NEW YORK -- After big Patriots losses, much like the one the team endured on Sunday Night Football in a Super Bowl XLIX rematch against the Seahawks, head coach Bill Belichick's fury can take many forms.
According to former player and current NBC analyst Rodney Harrison, Mondays are "miserable" in Foxborough.
"Yelling and screaming and a lot of different things. Sometimes we'd sit in a team meeting room for three and a half hours watching every single play and he'd call out guys -- Tom Brady -- everyone," Harrison said Tuesday in Manhattan during the NBC Football Media Luncheon. "The week is miserable, he's grumpy walking around wearing that hoodie. He ignores you in the hallway ..."
Harrison still considers the Patriots "the best team in the league," but said this week will be a unique sort of frustration for Belichick because he has no one else to blame outside himself and his top lieutenants on the coaching staff.
"I'm like why are they outsmarting themselves?" Harrison, who won two Super Bowls with the Patriots, said Monday. "We talked all week about the game plan. It's simple. Spread them out, put the tight ends out wide, put the little guys in the middle. You know what they play, they play zone, and just pick them apart.
"I was completely surprised that Josh McDaniels just outsmarted himself. They came out and wanted to run the ball. I'm getting text messages like why are they doing something that they typically don't do? We saw the same thing with the Carolina Panthers (this week). They're up 17-0 and start slinging the ball all over the place."

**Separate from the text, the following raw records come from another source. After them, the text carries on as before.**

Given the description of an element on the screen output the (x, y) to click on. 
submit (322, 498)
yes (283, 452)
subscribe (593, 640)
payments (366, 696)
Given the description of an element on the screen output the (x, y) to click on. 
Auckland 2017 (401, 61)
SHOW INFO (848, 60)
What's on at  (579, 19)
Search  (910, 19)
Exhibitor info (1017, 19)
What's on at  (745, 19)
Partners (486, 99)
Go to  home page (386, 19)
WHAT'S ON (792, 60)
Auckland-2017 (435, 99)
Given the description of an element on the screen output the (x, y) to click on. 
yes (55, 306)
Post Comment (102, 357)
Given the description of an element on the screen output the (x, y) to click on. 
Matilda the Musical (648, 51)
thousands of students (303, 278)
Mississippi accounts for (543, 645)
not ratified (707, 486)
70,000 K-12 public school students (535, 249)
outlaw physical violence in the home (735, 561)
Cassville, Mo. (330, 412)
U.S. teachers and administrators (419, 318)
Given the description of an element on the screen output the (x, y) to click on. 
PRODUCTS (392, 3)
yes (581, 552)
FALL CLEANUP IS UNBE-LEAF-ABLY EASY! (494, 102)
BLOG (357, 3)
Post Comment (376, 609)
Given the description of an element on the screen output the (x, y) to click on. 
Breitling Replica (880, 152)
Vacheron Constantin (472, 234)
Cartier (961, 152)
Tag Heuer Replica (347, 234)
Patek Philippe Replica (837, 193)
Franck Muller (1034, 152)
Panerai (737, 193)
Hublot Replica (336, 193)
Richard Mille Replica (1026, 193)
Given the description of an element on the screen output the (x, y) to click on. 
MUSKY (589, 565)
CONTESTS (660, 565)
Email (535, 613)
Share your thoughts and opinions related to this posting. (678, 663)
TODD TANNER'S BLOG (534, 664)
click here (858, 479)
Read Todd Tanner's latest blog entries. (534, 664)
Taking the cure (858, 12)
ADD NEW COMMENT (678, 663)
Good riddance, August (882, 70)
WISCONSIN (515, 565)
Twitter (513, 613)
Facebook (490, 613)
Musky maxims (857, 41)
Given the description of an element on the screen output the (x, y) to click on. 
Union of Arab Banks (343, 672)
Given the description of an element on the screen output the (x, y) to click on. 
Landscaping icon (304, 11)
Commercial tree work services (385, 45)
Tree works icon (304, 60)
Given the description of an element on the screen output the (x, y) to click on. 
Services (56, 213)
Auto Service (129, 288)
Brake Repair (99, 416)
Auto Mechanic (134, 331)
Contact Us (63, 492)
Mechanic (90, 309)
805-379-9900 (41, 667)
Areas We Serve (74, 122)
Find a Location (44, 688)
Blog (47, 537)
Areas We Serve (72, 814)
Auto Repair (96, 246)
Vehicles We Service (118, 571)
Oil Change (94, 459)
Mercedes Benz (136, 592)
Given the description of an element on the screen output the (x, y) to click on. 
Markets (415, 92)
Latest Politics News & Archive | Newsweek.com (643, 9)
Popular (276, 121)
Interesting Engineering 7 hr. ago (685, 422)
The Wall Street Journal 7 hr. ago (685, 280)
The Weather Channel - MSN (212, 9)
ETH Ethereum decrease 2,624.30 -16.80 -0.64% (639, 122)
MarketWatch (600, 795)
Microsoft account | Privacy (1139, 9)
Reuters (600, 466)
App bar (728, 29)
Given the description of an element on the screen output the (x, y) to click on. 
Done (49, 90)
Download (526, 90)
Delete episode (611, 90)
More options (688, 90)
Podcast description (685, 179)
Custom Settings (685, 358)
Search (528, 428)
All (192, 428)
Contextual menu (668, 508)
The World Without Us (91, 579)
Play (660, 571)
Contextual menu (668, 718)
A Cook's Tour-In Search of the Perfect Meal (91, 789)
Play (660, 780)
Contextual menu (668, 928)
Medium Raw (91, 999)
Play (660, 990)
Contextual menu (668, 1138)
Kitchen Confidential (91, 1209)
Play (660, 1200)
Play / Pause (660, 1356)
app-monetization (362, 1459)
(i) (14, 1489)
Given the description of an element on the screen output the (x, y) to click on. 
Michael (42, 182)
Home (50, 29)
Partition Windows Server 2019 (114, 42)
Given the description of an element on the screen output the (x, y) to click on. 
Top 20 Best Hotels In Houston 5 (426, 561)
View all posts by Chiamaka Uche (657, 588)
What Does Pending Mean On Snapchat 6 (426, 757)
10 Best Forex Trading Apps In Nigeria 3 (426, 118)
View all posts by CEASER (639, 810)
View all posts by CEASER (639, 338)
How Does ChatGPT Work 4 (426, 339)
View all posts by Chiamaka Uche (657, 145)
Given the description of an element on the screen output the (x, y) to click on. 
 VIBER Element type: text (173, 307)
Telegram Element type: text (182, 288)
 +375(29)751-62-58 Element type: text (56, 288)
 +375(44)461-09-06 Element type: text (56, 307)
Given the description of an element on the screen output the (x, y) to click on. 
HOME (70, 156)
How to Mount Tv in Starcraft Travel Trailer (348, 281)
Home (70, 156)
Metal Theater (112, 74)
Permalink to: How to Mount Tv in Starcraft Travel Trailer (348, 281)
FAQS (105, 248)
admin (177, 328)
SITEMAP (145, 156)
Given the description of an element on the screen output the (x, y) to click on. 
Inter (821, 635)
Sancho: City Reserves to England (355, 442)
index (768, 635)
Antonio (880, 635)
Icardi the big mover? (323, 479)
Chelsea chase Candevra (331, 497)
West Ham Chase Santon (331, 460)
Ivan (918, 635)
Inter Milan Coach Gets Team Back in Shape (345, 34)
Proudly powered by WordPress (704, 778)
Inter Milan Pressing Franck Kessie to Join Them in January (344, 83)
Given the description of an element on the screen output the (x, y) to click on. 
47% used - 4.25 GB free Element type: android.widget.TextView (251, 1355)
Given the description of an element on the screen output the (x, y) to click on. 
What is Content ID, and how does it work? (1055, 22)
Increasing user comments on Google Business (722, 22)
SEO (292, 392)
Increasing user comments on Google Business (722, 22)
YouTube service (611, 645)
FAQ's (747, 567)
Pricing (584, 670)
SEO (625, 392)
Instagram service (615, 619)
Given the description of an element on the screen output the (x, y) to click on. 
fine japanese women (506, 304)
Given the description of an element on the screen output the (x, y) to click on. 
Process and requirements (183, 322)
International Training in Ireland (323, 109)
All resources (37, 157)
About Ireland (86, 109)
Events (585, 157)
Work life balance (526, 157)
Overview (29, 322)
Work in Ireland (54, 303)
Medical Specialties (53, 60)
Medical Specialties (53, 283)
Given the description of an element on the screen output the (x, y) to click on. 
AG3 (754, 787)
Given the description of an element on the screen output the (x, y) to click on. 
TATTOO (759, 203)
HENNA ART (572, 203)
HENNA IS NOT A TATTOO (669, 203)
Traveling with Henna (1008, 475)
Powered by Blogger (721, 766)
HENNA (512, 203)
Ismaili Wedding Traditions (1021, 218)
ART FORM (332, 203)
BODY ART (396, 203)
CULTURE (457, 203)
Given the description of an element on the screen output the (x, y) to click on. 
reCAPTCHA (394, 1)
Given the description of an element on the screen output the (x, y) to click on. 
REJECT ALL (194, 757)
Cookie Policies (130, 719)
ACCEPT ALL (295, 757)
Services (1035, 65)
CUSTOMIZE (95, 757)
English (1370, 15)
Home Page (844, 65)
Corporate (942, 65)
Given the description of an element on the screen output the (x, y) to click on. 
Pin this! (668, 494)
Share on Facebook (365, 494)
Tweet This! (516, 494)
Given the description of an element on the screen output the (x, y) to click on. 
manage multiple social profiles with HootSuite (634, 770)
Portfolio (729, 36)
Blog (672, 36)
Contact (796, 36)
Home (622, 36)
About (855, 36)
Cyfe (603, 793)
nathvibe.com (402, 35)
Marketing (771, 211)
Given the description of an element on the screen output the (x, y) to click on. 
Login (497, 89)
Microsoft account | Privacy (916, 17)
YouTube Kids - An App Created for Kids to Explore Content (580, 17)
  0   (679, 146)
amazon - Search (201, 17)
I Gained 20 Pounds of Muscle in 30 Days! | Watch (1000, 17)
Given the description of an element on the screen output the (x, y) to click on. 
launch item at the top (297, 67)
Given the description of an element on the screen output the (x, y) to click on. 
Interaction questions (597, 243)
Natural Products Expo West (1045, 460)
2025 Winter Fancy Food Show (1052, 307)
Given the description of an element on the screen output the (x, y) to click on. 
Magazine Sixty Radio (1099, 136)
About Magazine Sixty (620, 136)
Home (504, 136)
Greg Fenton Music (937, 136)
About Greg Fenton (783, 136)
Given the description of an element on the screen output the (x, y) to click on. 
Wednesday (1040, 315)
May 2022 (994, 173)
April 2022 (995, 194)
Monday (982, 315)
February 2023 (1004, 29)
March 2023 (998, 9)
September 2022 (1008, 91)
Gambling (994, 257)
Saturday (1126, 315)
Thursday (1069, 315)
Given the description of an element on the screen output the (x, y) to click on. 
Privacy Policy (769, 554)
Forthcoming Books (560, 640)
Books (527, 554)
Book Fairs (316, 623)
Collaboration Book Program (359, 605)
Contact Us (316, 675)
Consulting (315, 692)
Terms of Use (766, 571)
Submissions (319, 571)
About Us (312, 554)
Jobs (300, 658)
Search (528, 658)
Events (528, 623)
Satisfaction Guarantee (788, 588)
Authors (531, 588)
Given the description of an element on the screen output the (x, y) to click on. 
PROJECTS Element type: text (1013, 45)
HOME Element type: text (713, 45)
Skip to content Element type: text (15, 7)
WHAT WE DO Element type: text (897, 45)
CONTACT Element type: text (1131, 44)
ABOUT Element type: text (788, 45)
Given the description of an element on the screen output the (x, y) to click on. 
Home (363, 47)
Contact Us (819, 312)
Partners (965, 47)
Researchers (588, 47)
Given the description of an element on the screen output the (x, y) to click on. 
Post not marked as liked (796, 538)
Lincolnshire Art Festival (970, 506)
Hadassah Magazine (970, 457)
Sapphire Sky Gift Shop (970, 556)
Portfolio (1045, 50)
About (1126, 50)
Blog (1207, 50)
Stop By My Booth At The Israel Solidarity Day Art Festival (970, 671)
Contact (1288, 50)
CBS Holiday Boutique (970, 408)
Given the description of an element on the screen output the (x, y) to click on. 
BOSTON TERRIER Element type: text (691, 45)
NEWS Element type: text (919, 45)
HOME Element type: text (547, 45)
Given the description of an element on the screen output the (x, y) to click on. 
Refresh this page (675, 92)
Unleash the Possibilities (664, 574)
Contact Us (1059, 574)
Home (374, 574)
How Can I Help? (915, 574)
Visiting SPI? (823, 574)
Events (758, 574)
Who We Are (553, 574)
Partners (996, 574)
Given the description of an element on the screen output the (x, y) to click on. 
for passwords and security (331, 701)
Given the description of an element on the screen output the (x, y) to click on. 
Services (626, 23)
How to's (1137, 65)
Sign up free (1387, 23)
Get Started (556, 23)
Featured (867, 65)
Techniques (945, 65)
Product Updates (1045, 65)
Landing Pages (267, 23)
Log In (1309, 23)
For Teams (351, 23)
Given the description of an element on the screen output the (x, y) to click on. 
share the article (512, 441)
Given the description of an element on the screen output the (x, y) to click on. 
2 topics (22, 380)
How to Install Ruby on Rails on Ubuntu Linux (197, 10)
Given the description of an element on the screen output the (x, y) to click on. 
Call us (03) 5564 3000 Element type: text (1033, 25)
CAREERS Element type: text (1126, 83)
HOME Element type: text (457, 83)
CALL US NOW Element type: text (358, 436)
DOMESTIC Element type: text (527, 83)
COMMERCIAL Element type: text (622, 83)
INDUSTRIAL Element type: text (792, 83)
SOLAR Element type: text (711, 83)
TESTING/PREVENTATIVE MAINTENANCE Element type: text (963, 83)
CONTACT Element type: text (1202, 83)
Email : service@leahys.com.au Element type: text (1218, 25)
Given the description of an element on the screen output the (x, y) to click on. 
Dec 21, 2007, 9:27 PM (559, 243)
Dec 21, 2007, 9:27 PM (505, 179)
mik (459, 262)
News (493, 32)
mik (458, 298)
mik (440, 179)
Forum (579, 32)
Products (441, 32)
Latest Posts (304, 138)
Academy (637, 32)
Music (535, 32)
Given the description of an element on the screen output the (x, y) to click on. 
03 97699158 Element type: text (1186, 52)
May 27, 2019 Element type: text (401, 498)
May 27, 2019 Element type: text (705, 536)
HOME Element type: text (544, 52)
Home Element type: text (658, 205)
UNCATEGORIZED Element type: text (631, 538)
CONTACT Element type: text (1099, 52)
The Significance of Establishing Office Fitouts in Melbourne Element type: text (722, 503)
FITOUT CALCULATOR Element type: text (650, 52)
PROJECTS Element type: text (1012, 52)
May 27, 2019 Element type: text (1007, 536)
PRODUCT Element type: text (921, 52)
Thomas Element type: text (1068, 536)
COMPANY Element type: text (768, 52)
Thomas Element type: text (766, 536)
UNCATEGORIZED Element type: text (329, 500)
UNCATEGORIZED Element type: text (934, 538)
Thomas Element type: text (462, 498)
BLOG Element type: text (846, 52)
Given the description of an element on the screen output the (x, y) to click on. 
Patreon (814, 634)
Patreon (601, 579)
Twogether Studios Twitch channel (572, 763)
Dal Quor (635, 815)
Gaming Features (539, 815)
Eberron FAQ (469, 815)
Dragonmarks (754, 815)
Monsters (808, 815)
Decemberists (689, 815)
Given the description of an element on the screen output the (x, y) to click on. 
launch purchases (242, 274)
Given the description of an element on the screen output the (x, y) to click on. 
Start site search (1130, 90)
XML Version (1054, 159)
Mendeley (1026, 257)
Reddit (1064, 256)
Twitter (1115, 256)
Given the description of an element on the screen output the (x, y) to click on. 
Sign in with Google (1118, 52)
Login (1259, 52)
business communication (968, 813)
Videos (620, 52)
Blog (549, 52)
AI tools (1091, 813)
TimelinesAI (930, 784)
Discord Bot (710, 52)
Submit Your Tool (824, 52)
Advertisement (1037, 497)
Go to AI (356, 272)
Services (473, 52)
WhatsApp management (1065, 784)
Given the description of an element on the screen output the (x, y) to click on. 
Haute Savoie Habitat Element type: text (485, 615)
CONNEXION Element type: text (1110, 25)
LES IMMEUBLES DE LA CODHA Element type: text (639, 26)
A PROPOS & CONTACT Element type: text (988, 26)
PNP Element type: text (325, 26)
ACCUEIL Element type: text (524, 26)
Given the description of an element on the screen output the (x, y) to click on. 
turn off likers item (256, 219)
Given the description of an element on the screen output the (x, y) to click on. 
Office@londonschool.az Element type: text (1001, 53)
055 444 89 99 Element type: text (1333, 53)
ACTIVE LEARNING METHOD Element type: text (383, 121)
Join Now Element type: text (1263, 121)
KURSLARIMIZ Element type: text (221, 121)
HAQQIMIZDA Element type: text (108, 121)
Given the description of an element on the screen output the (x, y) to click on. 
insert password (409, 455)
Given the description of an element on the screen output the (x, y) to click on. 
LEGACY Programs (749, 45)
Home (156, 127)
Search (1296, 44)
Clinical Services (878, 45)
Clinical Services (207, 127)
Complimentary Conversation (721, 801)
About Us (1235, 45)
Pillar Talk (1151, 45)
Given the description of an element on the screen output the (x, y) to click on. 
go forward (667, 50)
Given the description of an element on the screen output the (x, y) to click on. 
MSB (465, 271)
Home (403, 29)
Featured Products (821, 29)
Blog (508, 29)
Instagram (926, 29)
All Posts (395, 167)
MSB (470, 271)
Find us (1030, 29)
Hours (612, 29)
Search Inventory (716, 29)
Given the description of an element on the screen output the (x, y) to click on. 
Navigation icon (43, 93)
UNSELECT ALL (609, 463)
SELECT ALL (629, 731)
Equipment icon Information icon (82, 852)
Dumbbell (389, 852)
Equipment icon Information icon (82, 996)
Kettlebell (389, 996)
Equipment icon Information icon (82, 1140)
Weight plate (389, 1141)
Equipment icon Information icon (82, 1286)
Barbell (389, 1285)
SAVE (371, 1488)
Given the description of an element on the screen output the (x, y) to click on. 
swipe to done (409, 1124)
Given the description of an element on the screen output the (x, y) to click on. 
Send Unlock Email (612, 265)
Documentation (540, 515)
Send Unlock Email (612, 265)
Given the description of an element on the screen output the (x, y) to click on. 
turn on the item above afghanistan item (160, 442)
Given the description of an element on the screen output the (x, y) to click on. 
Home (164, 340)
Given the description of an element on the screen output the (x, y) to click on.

Brady, who was 23 of 32 for 316 yards and an interception, had his second-fewest number of attempts this season. For comparison, he attempted 50 balls in the Super Bowl win over Seattle back in 2015. LeGarrette Blount gained 3.3 yards per carry against the Seahawks Sunday.
Harrison said he was comfortable sizing up his former boss, who is aware of the criticism (according to Harrison, Belichick claims that the Sunday night pre-game show is the only pre-game show in football that he watches). He said that Belichick once recalled, five years after the fact, that Harrison said he made the worst coaching decision of his career by going for it on fourth down against the Colts back in 2009.
"Bill told me maybe five years later that when you criticized me against Indianapolis, you were spot on," Harrison said. "And I was surprised. He's like (Tony) Dungy. He remembers everything…that guy remembers everything."